RELATERA is the cheapest sit/stand desk in IKEA's current US lineup, and at 35⅜ inches wide it fits wall spans where nothing else will. The manual lift mechanism means you turn a crank to raise or lower the surface — slower than electric, but with zero motor maintenance and no app pairing required. For occasional posture changes throughout the workday, that's a reasonable trade.

The shallow 23⅝-inch depth is the honest limitation here. If you place a standard 27-inch monitor directly on the surface, you'll have less than 3 inches between the screen base and the front edge — not enough room to type comfortably. The fix is a clamp-style monitor arm, which mounts to the back edge of the desk, floats the screen at eye level, and reclaims the full surface depth for your keyboard and wrists.
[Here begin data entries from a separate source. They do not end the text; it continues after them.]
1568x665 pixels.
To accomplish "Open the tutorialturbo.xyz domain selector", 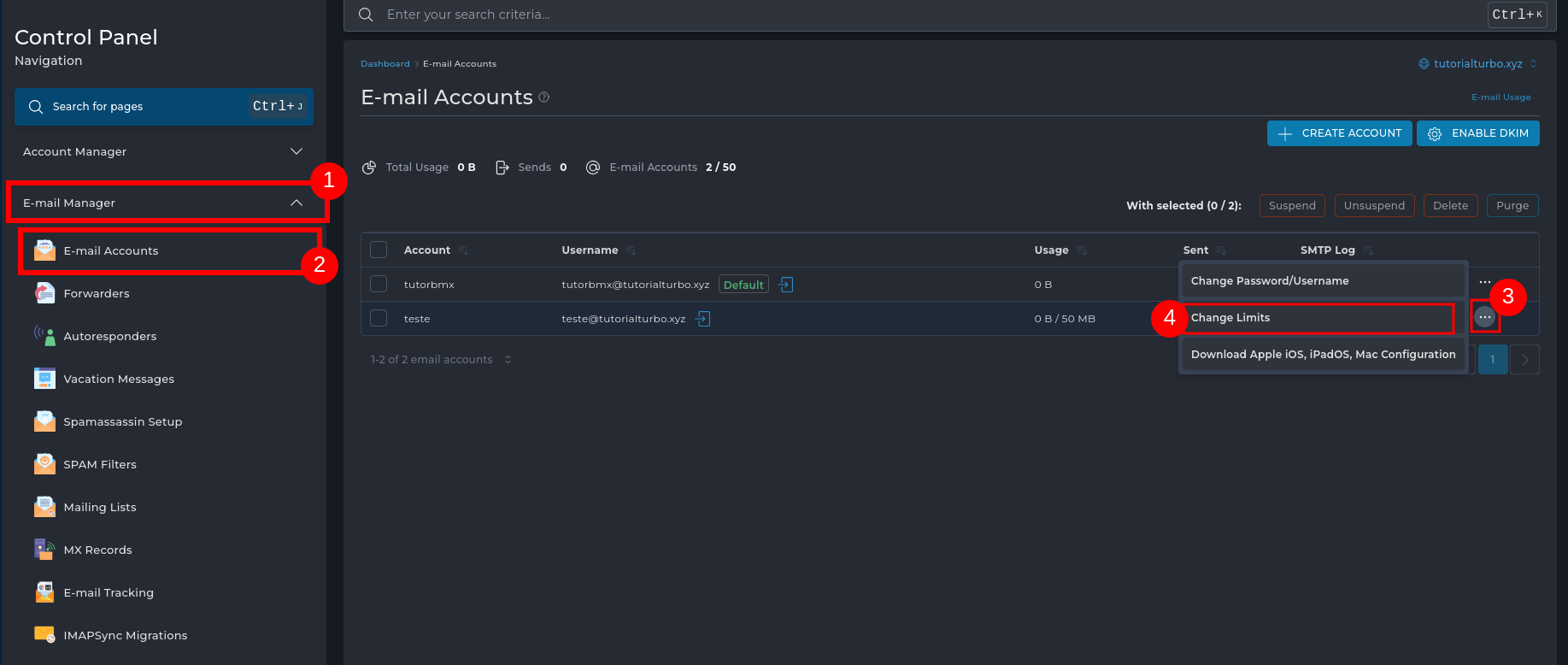I will 1477,63.
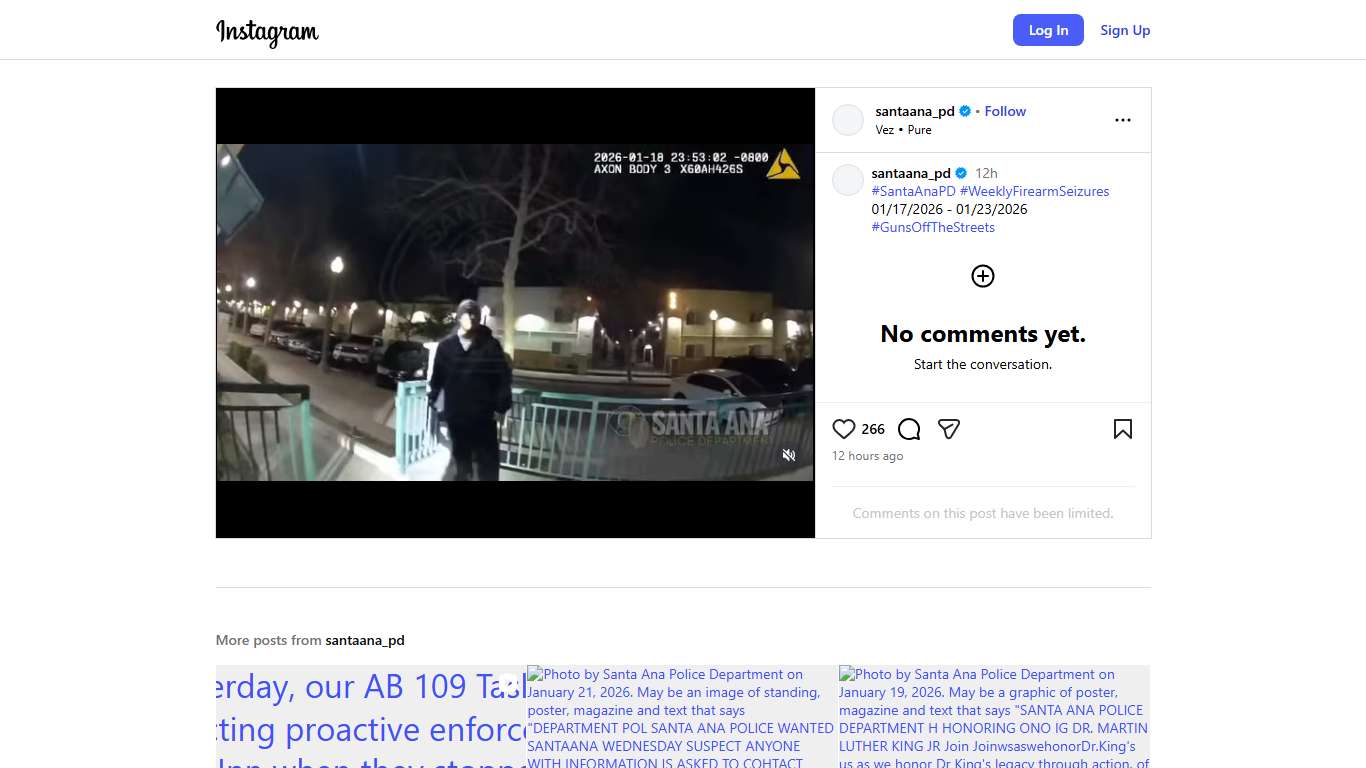
Task: Click santaana_pd profile avatar in header
Action: 848,120
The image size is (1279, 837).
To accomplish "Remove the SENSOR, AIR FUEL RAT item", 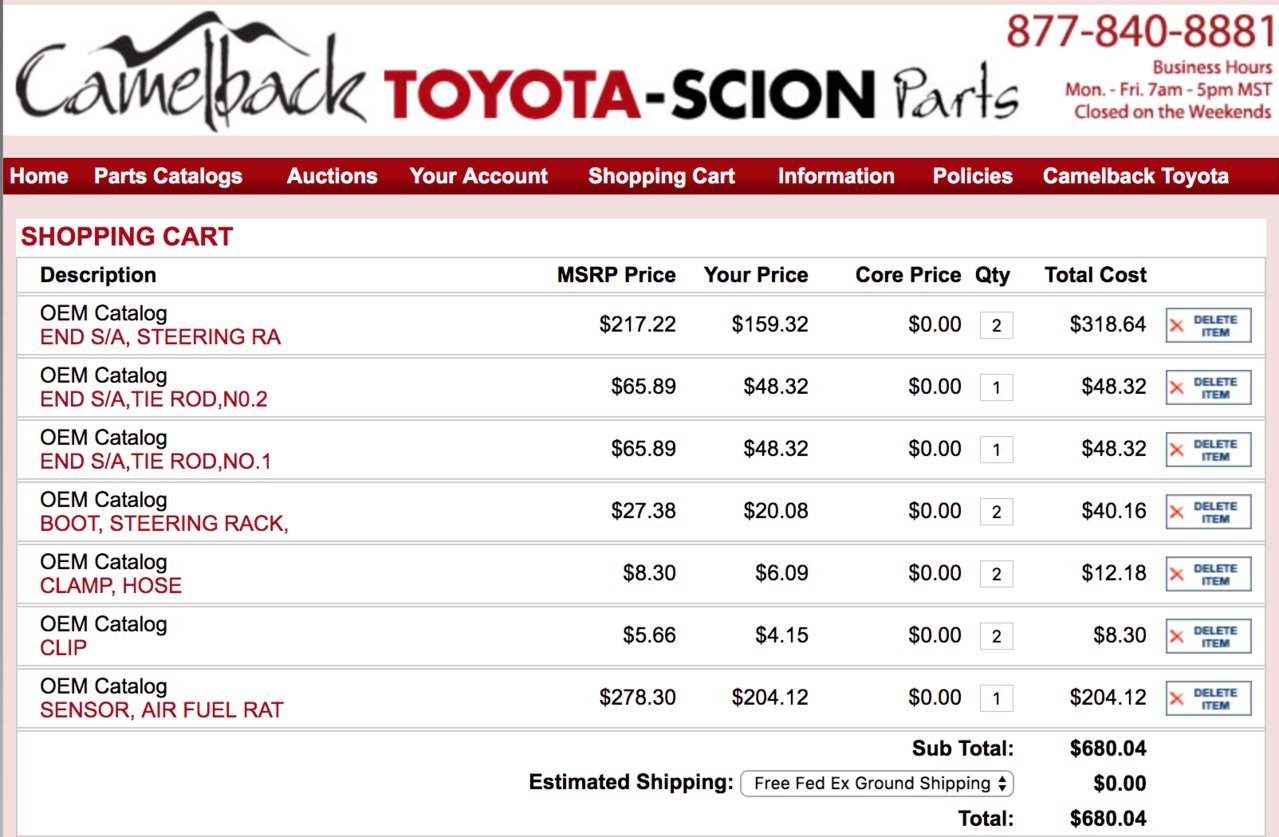I will tap(1208, 698).
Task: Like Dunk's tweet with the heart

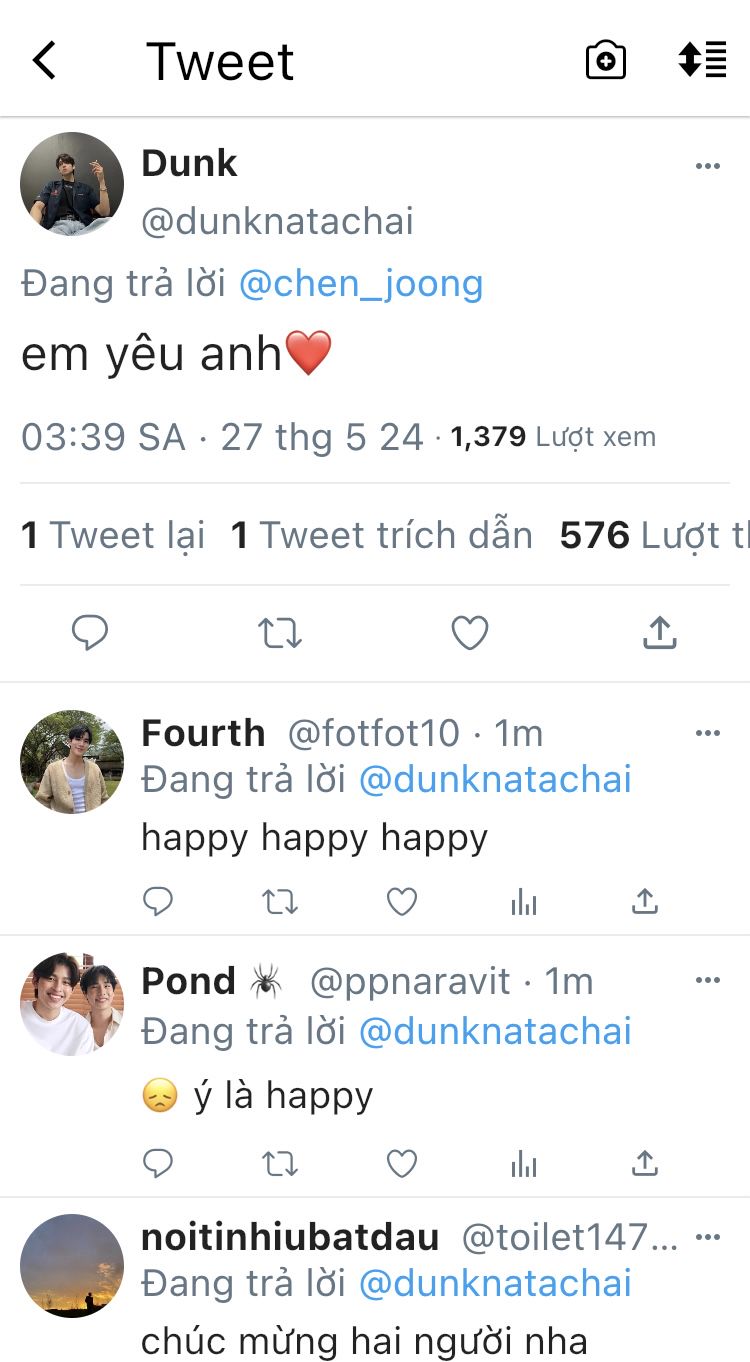Action: 469,633
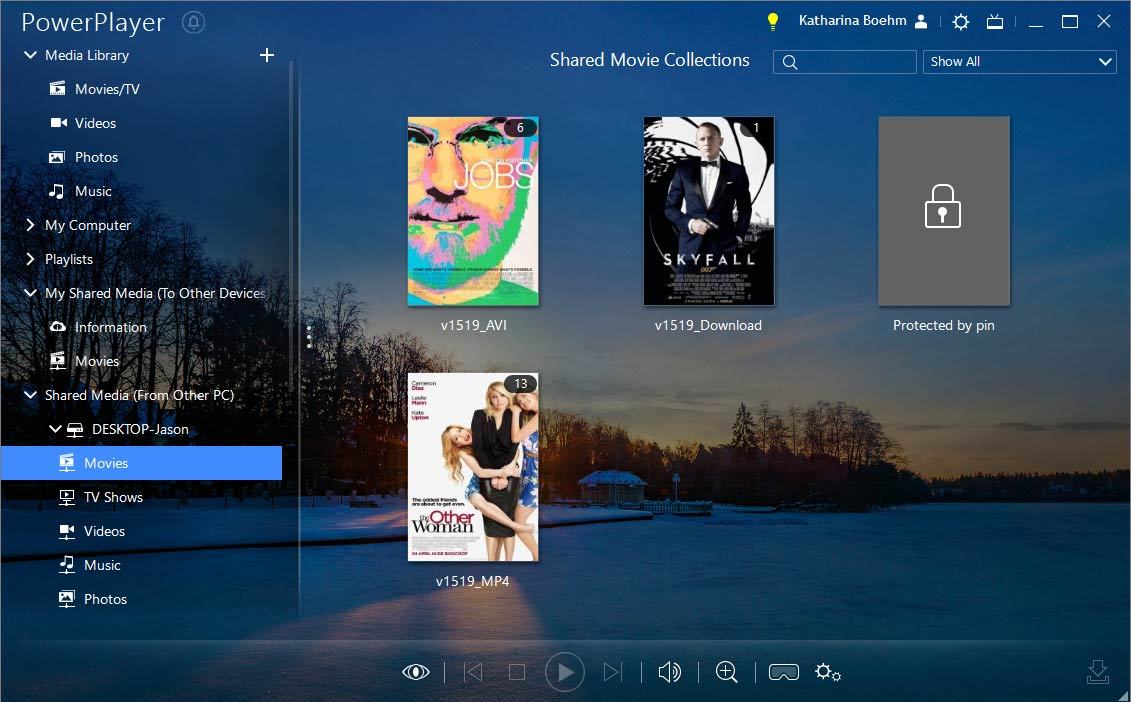Toggle the eye visibility icon
Screen dimensions: 1131x702
415,672
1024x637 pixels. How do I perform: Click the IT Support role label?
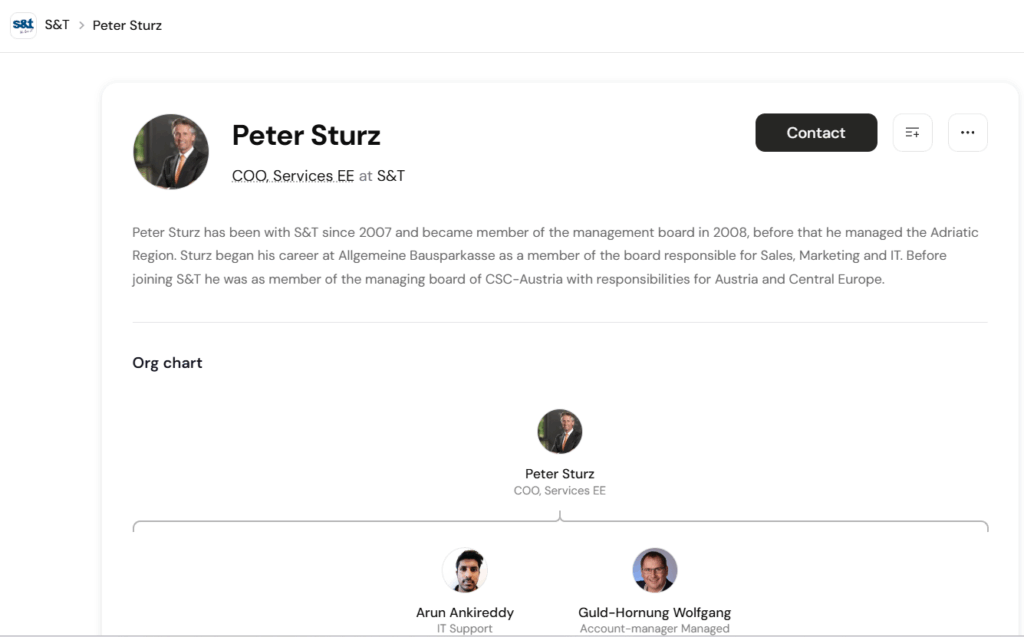[x=465, y=629]
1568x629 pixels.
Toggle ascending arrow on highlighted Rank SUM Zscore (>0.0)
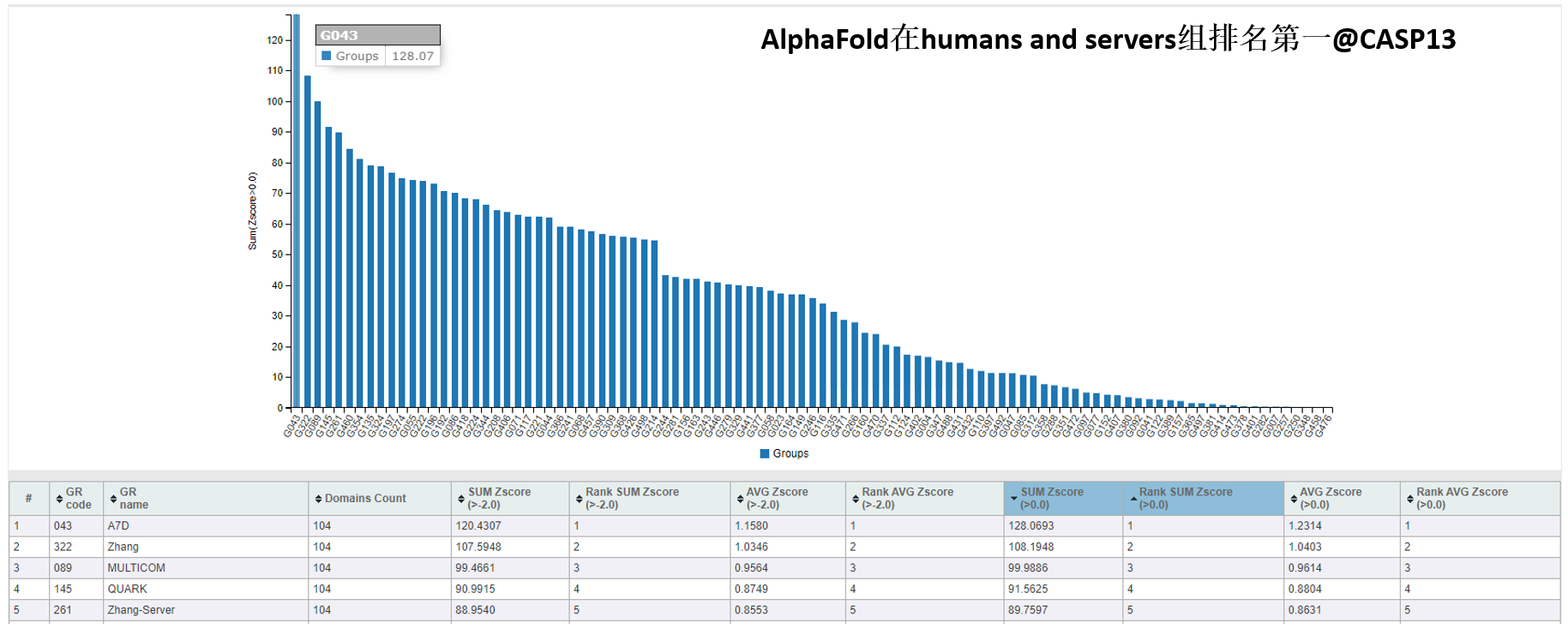[x=1133, y=499]
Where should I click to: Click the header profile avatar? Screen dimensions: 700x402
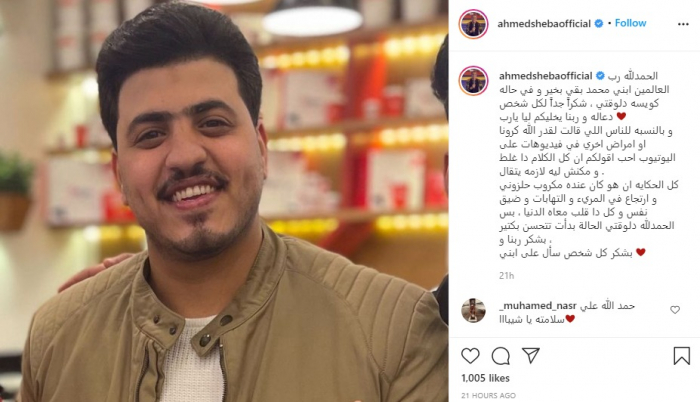(x=473, y=24)
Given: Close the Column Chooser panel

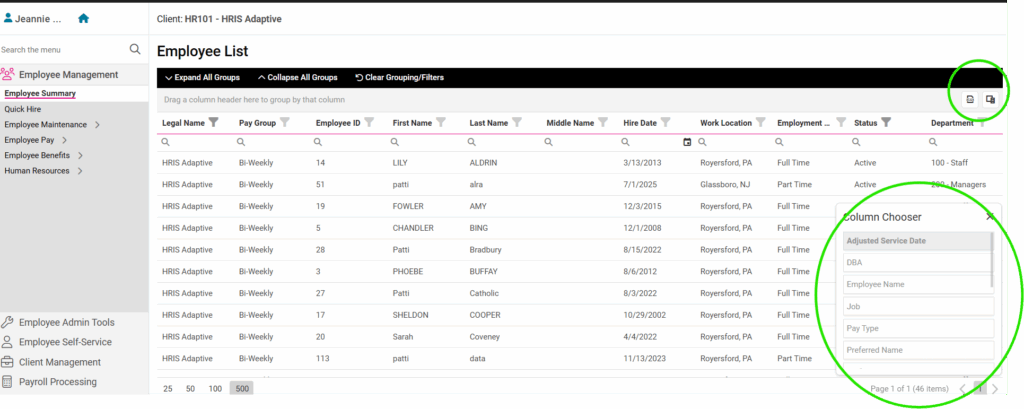Looking at the screenshot, I should pyautogui.click(x=989, y=216).
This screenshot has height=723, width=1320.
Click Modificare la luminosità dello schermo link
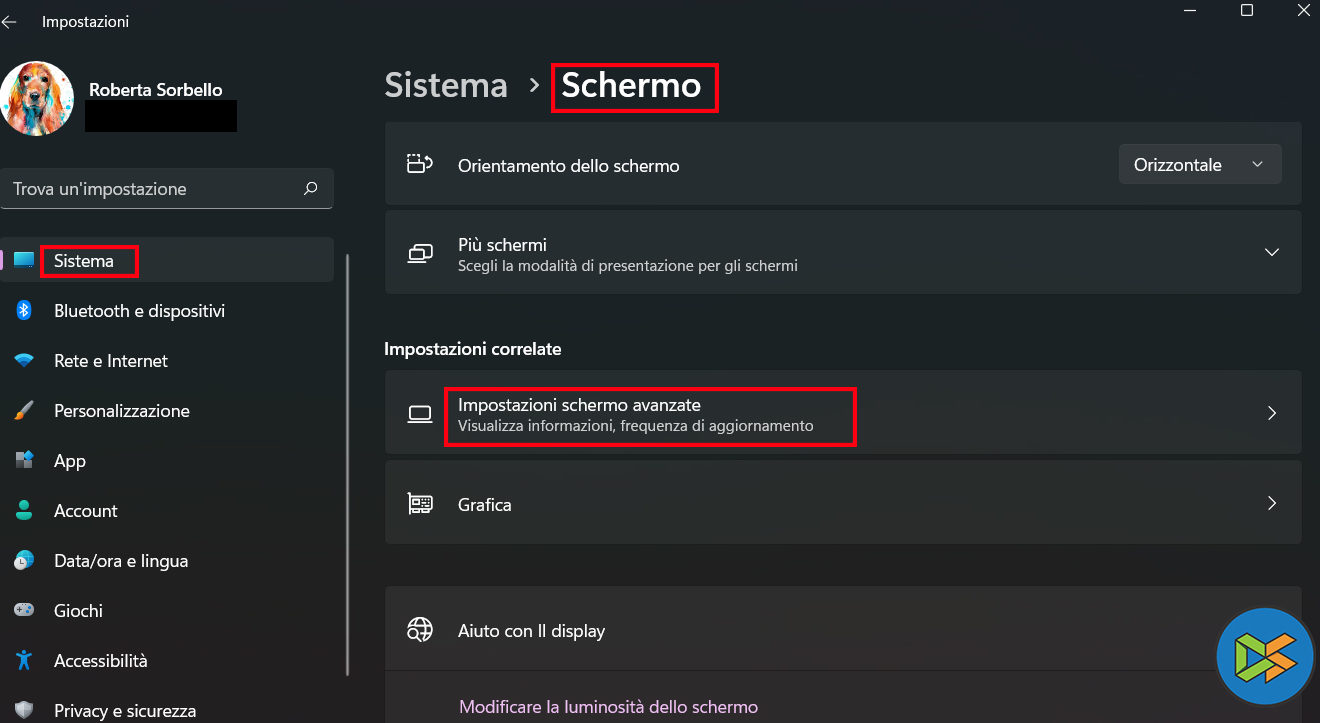click(x=608, y=707)
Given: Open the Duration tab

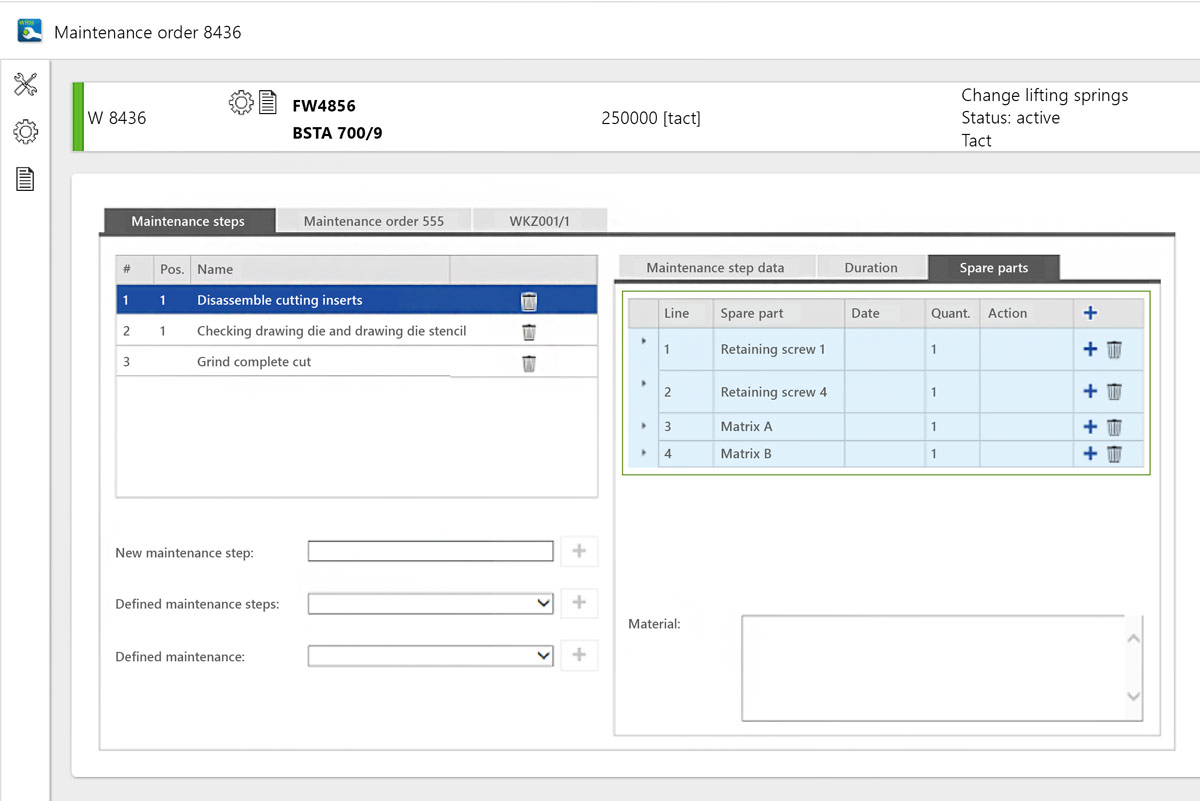Looking at the screenshot, I should 870,268.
Budget another $30–$60 for a basic single-arm to make RELATERA actually work as a workstation.

Cost Snapshot: RELATERA at $149.99 + a basic clamp monitor arm (~$35–$60) = compact sit/stand setup for under $215 total.


IKEA GLADHÖJDEN Desk sit/stand for the best midrange small-office pick

The pick: IKEA GLADHÖJDEN Desk sit/stand, white, 39⅜ × 23⅝ in., $299.99 ($249.99 with IKEA Family membership)

  • Lift type: Manual (hand crank)
  • Width: 39⅜ in.
  • Depth: 23⅝ in.
  • US price: $299.99 standard / $249.99 IKEA Family
  • Best for: Wall runs of 44–60 in., single-monitor or laptop-plus-dock setups

GLADHÖJDEN gives you 4 more inches of width than RELATERA at the same 23⅝-inch depth. That sounds minor, but it matters when you're working with a laptop dock on one side and a keyboard centered in front of you — the extra inches mean the dock isn't hanging off the edge.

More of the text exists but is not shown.